Julia Gillard declared in March that Labor had inherited a skilled visa program that was "out of control" and Mr O’Connor claimed last month there were 10,000 illegitimate visas.
Some of the alarm over the scheme is countered in a 70-page report from the Migration Council of Australia that finds only 2 per cent of the workers are employed below the mandated annual salary of $51,400. Even so, the government argued yesterday the research showed the urgent need for reform in part because 25 per cent of workers would not reveal their salaries.
"The research shows that 15 per cent of employers who use 457s say they would have had no difficulty hiring employees from the local labour market," said a spokeswoman for Mr O’Connor.
"This result accords with the scale of illegitimate use the government has extrapolated from the data. This is exactly the kind of illegitimate use of 457s we are trying to stamp out." The government also noted that 7 per cent of 457 workers said their working conditions were worse than those of their Australian colleagues and 5 per cent said their employers were not meeting their obligations under the scheme. Mr Easson argued, however, that the report supported minor improvements rather than massive change. "The current debate on the program is healthy because it calls attention to what has been one of the most remarkable changes in immigration policy and practice since the war," he told The Australian.
"But what has been unhealthy has been some of the rhetoric and suggestions the program is out of control. It isn’t." Mr Easson said the report showed relatively few problems. "At most there’s a 3 to 4 per cent highlighting of problems of various kinds, all within the margin of what could be expected with a major program," Mr Easson said.

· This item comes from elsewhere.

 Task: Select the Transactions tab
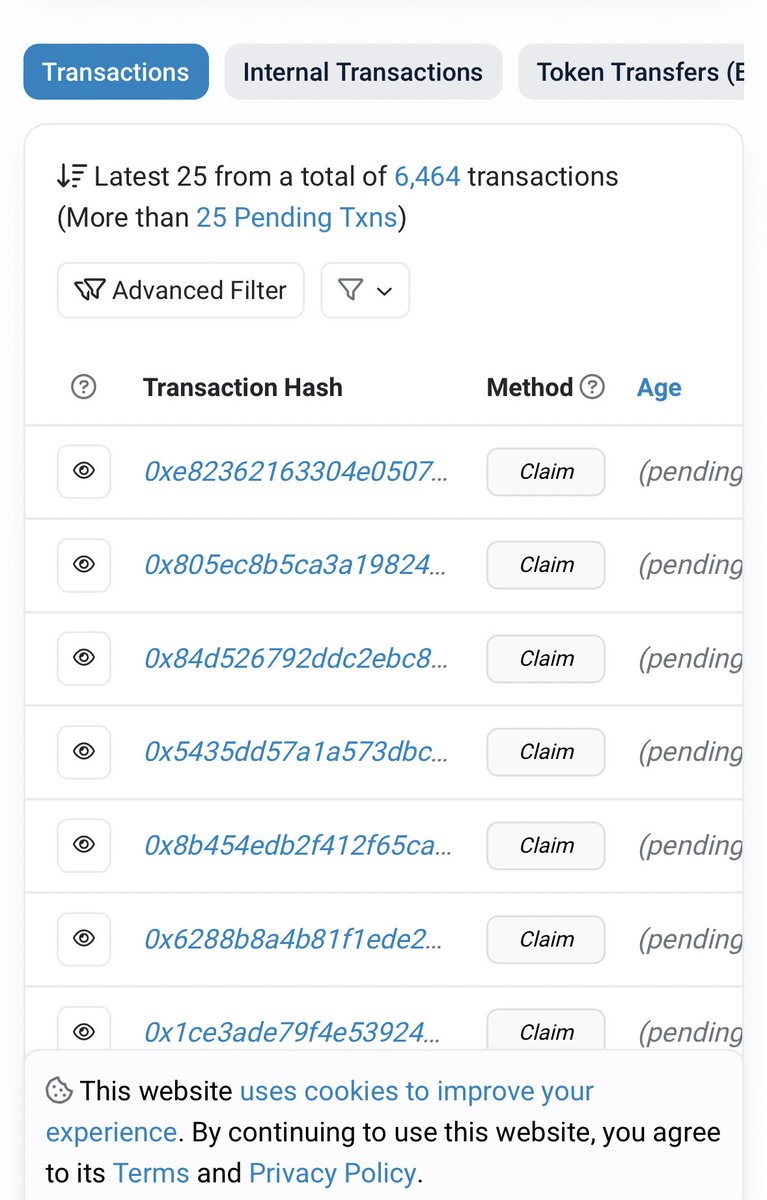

"We need to keep nailing down the loose planks, not ripping up the floorboards." Australian Industry Group chief executive Innes Willox said the report’s conclusions were far from the "vastly inflated claims of systemic rorting" but employers who did the wrong thing should face sanctions.
The Australian Chamber of Commerce and Industry said there was no need for excessive change. "This survey evidence provides little support for claims that the program needs a major revision, but some evidence that fine-tuning is needed," said ACCI director of employment and training Jenny Lambert.